Hay algo que retumba en mi pecho cuando escribo esta anécdota, cómo olvidar la fuerza de las palabras de una madre a quien admiraba por su dulzura y su fuerza, por sus convicciones e incomprensibles contradicciones vitales.
A los 23 años emigré de esta ciudad hacia el mar y la selva del sureste mexicano; debo decir que nunca escapé de nada ni de nadie, fui en busca de mi propio mapa vital y lo encontré en la escritura y el activismo. Luego de tantos años regreso sistemáticamente a la capital a trabajar, a visitar a mis seres queridos. No extraño la ciudad con su inmundo ruido, su fascinante polifonía y ese aire impuro que a ratos cuesta respirar; sin embargo, cada vez que transito frente al monumento de la Revolución, a Tlatelolco, por los murales de la UNAM, Chapultepec, Tepito, Xochimilco, la Merced o Reforma y su Museo de Antropología e Historia, resuenan en mi mente (en ese velo de sentimientos e ideas que nos envuelve desde la cabeza hasta el corazón), las palabras de mi madre. Defiende a las personas, no a los símbolos, protege a quienes sufren, nunca a quienes maltratan; escribe para develar las voces de las otras; viaja para comprender mejor el mundo y serle útil. No vivo en la capital de México, ella vive en mi porque es un amasijo de todas y todos los que conformamos México.
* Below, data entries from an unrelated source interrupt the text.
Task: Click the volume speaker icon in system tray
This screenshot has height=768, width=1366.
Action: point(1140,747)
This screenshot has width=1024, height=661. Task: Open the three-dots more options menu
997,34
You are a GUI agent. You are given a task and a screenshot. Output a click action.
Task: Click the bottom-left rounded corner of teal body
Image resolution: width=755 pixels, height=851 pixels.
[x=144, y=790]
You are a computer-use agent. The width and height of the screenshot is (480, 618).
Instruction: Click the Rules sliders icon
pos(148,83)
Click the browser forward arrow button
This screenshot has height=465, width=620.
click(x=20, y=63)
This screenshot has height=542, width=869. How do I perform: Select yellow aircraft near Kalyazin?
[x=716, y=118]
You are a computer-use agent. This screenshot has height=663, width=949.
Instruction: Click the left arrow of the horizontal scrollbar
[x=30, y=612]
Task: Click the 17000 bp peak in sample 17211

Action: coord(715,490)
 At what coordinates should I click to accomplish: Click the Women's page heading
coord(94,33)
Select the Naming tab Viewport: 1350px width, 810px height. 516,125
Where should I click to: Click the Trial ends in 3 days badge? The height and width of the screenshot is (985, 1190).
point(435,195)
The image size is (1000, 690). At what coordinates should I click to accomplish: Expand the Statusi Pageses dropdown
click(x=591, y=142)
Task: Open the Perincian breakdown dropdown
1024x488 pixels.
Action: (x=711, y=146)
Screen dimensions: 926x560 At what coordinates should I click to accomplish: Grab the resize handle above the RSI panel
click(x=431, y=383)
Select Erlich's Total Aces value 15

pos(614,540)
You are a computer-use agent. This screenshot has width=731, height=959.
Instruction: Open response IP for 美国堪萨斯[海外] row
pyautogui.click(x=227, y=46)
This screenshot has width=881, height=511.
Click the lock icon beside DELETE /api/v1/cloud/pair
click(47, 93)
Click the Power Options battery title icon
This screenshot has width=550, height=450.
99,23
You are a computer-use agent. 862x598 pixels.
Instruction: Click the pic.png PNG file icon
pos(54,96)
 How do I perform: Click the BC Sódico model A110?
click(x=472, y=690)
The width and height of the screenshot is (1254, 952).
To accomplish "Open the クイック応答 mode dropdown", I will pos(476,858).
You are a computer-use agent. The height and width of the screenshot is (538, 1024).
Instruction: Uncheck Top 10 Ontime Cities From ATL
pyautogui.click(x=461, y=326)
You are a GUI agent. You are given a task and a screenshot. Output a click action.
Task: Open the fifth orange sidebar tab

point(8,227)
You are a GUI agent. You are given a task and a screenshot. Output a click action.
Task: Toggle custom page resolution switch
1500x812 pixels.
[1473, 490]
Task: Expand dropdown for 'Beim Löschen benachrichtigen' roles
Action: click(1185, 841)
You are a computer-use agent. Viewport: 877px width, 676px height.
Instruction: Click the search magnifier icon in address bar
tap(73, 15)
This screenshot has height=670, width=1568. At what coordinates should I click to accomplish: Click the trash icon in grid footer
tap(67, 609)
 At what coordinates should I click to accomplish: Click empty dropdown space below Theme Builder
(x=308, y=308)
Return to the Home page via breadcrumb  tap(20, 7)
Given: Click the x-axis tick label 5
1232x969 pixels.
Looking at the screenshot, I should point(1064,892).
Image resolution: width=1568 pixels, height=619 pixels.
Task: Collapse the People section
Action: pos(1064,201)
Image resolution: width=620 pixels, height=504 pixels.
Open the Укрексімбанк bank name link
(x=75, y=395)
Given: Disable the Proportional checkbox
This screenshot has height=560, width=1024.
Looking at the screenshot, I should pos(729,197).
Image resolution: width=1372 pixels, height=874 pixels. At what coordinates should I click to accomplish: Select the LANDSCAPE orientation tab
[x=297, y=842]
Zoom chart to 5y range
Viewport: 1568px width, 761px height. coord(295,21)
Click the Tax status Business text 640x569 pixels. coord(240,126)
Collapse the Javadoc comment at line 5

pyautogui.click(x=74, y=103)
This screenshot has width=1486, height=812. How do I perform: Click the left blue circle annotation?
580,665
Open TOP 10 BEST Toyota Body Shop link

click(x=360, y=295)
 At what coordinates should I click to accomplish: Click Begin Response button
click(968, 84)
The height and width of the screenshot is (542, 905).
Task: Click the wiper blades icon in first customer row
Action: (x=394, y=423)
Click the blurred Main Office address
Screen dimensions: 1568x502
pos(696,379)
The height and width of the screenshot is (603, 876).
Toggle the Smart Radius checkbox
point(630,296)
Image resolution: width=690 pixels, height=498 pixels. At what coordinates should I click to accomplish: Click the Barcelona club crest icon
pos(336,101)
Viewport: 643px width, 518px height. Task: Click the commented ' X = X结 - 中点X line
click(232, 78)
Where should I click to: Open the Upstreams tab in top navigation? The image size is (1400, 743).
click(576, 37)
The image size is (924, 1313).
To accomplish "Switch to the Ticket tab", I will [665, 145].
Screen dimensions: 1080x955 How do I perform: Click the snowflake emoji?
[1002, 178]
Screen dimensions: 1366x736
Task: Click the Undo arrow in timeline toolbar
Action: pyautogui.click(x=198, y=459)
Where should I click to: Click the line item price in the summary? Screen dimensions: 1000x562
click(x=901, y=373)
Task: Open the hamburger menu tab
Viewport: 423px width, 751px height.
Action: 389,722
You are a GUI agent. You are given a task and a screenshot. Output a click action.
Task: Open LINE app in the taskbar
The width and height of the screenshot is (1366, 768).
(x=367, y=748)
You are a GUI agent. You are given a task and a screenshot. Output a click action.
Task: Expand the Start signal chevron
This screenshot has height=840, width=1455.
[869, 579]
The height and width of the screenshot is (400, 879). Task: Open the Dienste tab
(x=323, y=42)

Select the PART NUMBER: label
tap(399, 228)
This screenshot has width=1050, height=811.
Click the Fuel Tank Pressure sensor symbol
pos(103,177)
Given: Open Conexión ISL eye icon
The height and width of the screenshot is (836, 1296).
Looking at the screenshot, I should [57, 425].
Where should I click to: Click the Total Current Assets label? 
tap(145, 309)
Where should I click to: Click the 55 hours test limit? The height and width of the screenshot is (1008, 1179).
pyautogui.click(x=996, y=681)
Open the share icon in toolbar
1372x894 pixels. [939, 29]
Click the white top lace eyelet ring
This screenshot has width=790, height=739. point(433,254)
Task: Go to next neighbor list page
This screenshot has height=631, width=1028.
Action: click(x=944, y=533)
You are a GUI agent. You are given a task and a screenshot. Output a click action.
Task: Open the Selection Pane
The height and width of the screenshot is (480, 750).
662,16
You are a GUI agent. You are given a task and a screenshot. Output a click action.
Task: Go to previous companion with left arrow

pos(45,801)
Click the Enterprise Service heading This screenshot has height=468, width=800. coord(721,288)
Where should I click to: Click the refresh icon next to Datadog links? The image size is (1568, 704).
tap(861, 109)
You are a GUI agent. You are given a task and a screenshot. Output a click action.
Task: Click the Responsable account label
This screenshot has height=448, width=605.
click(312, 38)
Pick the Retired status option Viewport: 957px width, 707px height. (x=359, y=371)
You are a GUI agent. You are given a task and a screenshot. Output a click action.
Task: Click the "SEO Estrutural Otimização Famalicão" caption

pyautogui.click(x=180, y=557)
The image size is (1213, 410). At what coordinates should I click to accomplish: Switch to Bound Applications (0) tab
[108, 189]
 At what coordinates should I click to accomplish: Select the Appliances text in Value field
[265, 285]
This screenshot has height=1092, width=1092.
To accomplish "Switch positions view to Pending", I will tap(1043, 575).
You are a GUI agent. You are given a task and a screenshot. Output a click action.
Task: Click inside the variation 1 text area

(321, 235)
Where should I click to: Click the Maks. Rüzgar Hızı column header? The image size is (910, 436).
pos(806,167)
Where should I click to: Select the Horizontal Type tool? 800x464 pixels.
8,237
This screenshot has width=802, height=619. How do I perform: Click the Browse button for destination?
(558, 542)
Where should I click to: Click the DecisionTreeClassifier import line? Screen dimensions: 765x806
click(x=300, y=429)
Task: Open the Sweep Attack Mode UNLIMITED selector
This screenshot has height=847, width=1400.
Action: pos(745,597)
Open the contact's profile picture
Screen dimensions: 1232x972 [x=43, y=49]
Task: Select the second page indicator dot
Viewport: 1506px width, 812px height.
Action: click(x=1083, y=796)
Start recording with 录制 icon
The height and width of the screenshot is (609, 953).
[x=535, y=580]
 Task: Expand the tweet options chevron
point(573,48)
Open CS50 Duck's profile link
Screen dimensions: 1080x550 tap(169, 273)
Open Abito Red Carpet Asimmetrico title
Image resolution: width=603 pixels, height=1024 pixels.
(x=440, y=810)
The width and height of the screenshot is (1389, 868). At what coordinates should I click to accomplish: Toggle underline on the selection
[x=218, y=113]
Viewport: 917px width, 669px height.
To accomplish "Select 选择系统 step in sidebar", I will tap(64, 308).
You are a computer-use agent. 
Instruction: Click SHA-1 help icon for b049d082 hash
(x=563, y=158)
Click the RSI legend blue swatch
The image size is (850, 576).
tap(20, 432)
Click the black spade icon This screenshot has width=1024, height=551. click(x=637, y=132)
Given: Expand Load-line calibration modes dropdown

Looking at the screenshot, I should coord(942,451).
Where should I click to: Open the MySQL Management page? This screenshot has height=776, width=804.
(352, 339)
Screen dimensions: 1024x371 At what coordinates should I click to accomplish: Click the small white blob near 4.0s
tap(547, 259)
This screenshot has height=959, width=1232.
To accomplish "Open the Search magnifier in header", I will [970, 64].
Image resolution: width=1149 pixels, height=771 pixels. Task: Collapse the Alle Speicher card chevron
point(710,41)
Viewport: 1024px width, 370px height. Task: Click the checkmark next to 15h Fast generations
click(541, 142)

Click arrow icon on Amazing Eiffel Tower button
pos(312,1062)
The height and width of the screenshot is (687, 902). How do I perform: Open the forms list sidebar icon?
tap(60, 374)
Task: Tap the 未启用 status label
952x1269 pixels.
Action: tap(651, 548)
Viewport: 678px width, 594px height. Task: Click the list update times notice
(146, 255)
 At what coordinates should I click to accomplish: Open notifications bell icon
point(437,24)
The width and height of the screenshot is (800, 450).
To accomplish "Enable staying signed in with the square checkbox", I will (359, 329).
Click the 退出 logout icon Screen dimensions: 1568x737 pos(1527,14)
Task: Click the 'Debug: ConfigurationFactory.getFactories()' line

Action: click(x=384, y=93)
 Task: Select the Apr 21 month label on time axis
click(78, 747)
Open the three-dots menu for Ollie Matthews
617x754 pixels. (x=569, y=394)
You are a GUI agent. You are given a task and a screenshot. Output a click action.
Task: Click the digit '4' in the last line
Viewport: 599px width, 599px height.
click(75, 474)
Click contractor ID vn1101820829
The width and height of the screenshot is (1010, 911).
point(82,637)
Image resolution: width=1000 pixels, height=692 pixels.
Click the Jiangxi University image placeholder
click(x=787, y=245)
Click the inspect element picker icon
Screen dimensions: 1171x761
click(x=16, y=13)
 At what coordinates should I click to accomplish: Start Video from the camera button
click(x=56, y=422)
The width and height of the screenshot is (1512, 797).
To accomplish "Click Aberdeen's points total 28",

Hoy es el último día en que escribo en este diario que me dio cobijo en la ciudad en que nací. Un espacio de libertad que no se vende y que seguirá siendo una voz de la ciudad y sus habitantes. Me voy feliz y agradecida por esta aventura con el equipo de Maspormás, por la amistad de Gus, este loco que lleva la nave porque sabe trazar rutas hacia el futuro.